More than 4,000 seats will be contested in local elections across England on May 3. Most of these lie outside London, in metropolitan and shire districts and in unitary councils, where 45% of the electorate voted to stay in the EU, compared to 60% of Londoners.
These elections will be an important further indicator of regional divisions across England, where political differences reflect serious imbalances in wealth, opportunity and power.
Below the level of the devolved nations (Wales, Scotland, Northern Ireland), there are very few decision-making links or channels of communication in the UK for central government to connect with the regions. This over-centralised governance structure is at the heart of a national problem – the ongoing imbalance in regional growth across the UK.
London is more dominant over the UK regions than Paris is over France in terms of financial and legislative decision-making. Fiscal centralisation – the lack of power to raise or spend resources at the local level – is central to the problem.
Local taxes account for 1.6% of GDP in the UK, compared to 16% in Sweden and 13% in Denmark. More than 73% of the revenues for the West Midlands Combined Authority (which includes the UK’s biggest city, Birmingham) come directly from central government transfers. Compare this figure to the equivalent percentage for Berlin (33%), Madrid (32%), New York City (26%), Paris (16%), Frankfurt (13%) and Tokyo (13%). No money means no power.
With power comes responsibility
Rebalancing the UK economy is critical to the country’s long-term social and political stability. And it must be done by promoting growth in the regions outside of London and the South-East. This is in the interests of the whole country, beyond the media spin about the haves (London and the South-East) and the have-nots (everywhere else).
There are critical and worsening tensions between centre and periphery. A major trigger is the growing imbalance in public funding in areas as diverse as education and transport, which privileges London and the South-East at the expense of other regions.
For example, London-based schools now outperform those in all other regions at GCSE-level as a result of significant investments focused on the capital. And in terms of transport infrastructure investment, London receives £1,500 per head of its population more than the North of England and more than half of all UK transport spending.
Economic wealth, the ability to create it and access the benefits it brings, are hugely unevenly distributed.
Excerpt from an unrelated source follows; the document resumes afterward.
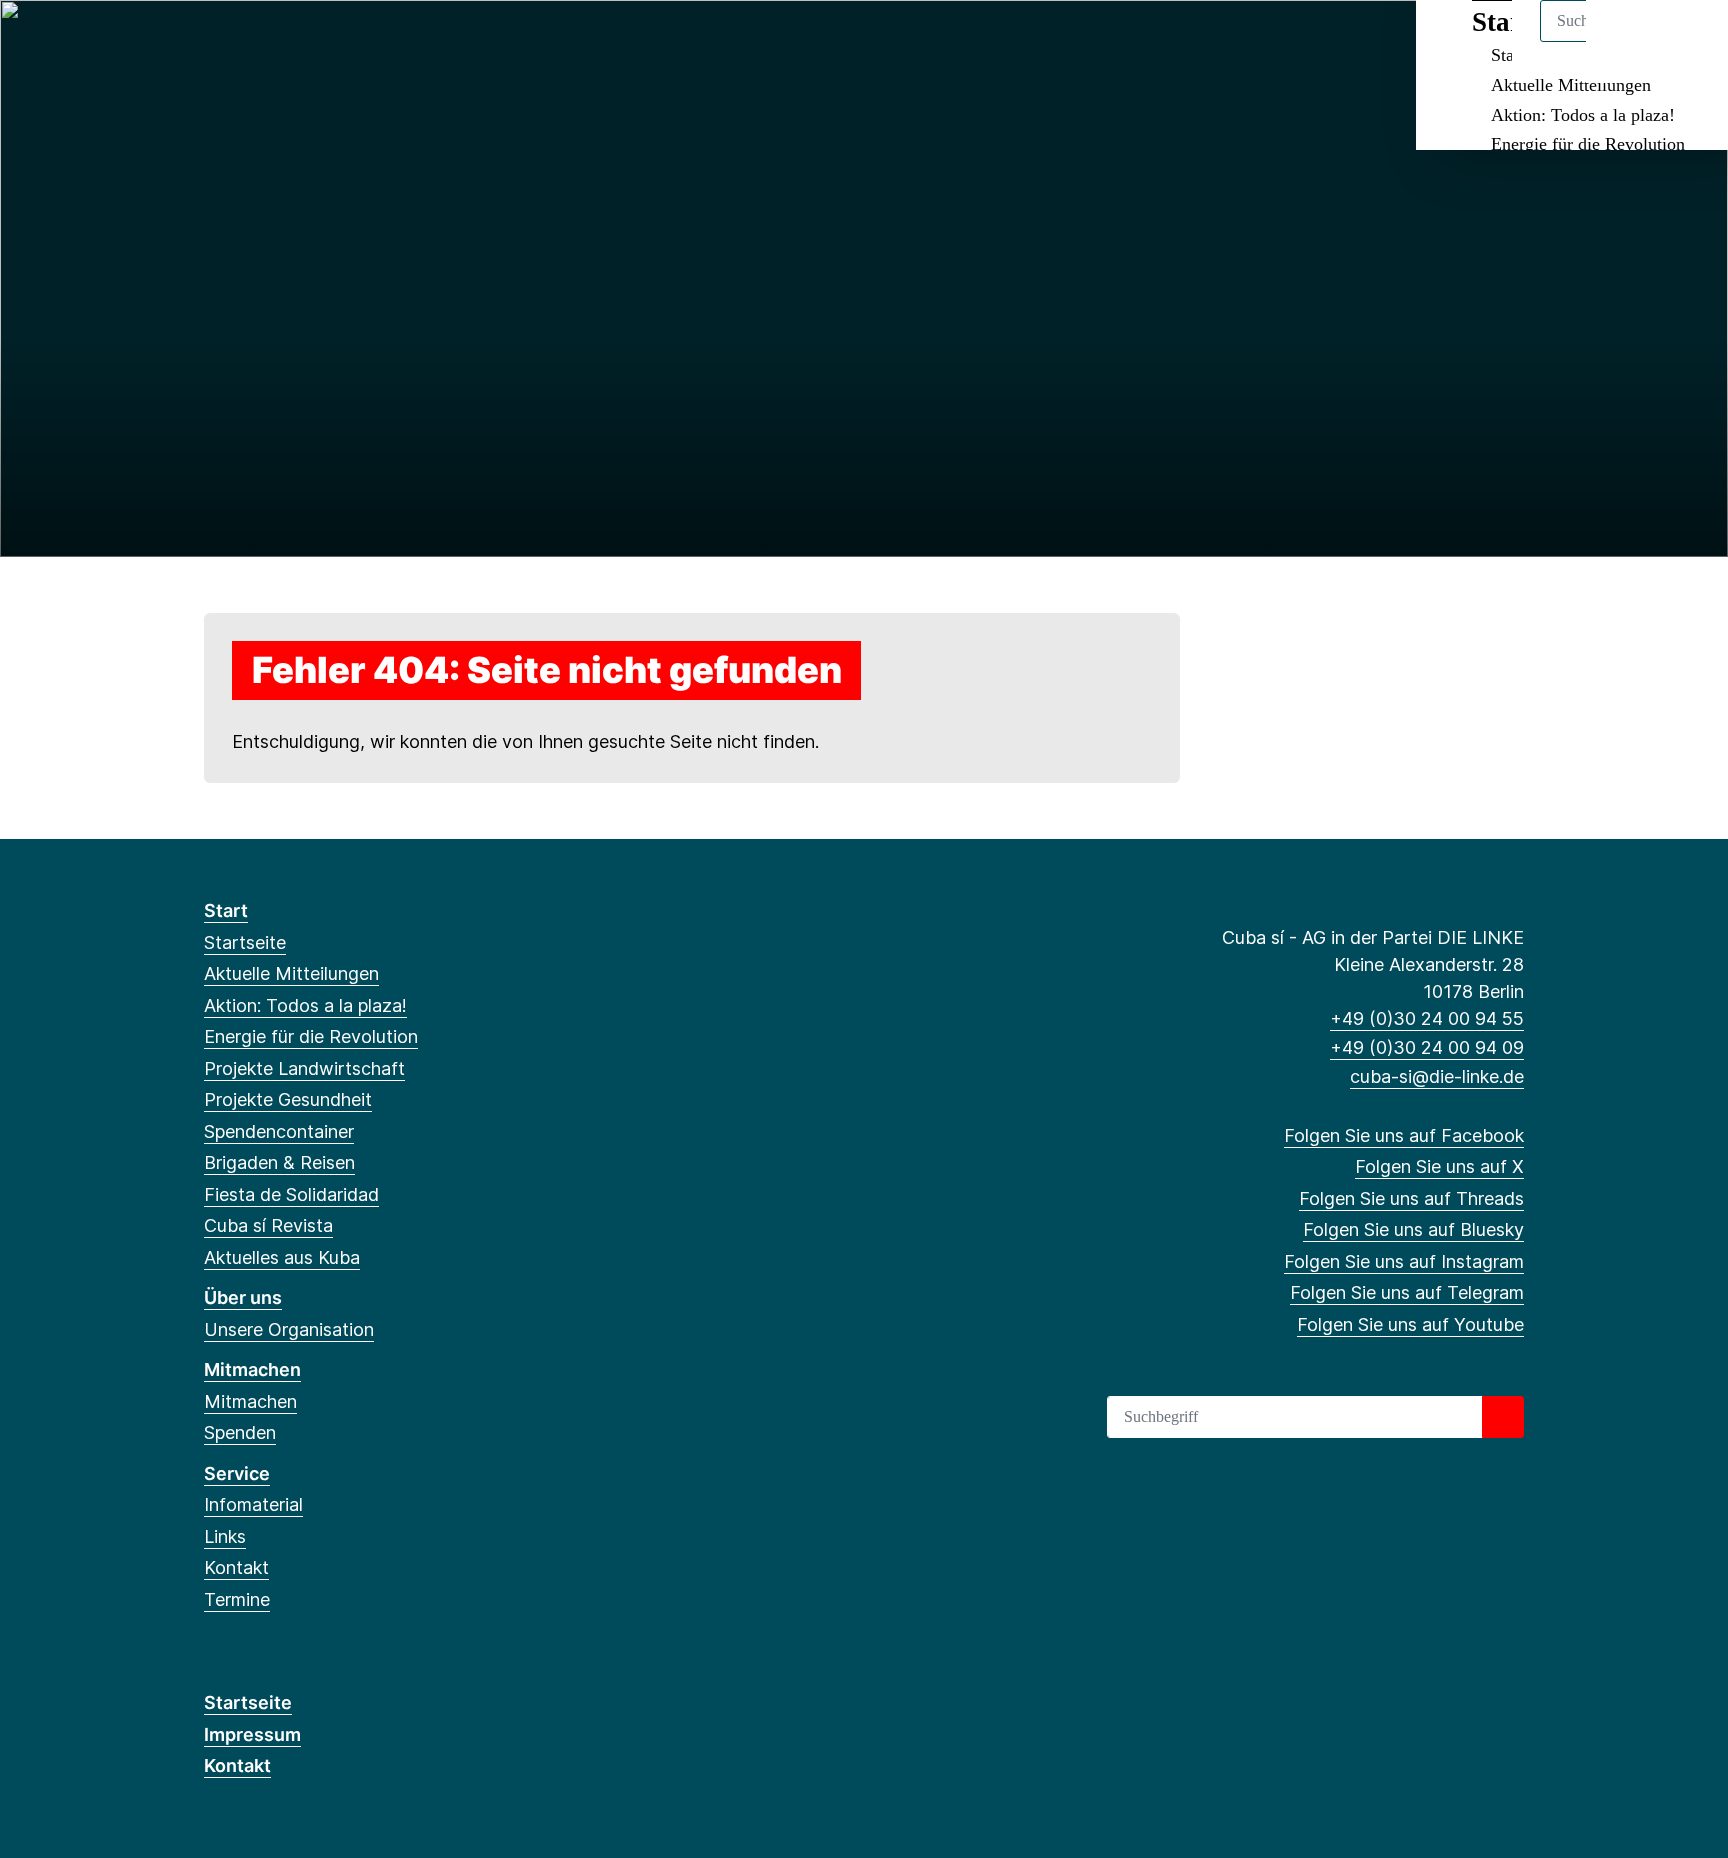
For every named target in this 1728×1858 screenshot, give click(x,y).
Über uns (243, 1297)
This imbalance of resource allocation and of access to opportunity underlies disadvantages in health and social welfare and drives political division.
The metro mayors and the combined authorities are part of the solution, supporting a drive for development in the city-regions. But they can only do this with devolved power and resources from London.
With power comes responsibility – for developing and implementing locally appropriate growth plans. Regional industrial strategies are needed, which focus on specific locales and promote smart specialisation. They need to be customised and coordinated to exploit the distinctive assets and capabilities of different regions, and also compensate for unique local constraints. In the West Midlands and in many areas of the UK, skills shortages, linked to lower levels of innovation, productivity and competitiveness, are a major constraint.
Focusing on productivity and economic growth alone will increase imbalances within regions that merely mirror the national problem. In the West Midlands, for example, growth could easily come solely from an area such as affluent Solihull while the post-industrial Black Country gets left behind. Regional growth needs to be inclusive.
This requires support from both the private and the public sector. Investments from both should balance support for improving company-level performance with schemes to bring the unemployed and the disadvantaged into the work place and help the least-skilled. Reducing the burden on public sector services is the other side of the coin to productivity growth in the private sector.
On top of the long-term and growing spatial inequalities, Brexit brings with it a threat to worsen the economic prospects of the UK’s disadvantaged regions, relative to London and the South-East. But it also offers the opportunity to develop international competitiveness, export-led growth and inward investment across all regions of the UK.
This will only happen if central government avoids being sucked further into the political black hole of uncertainty that Brexit is creating. And it will only happen if the government has the confidence to follow a more devolved model of governance.
The upcoming local elections will be an important indicator of the mood of the English regions. But, as we now know from experience, elections are too blunt as instruments for resolving complex issues. Rebalancing the economy and restoring greater social and political cohesion may need a different kind of politics.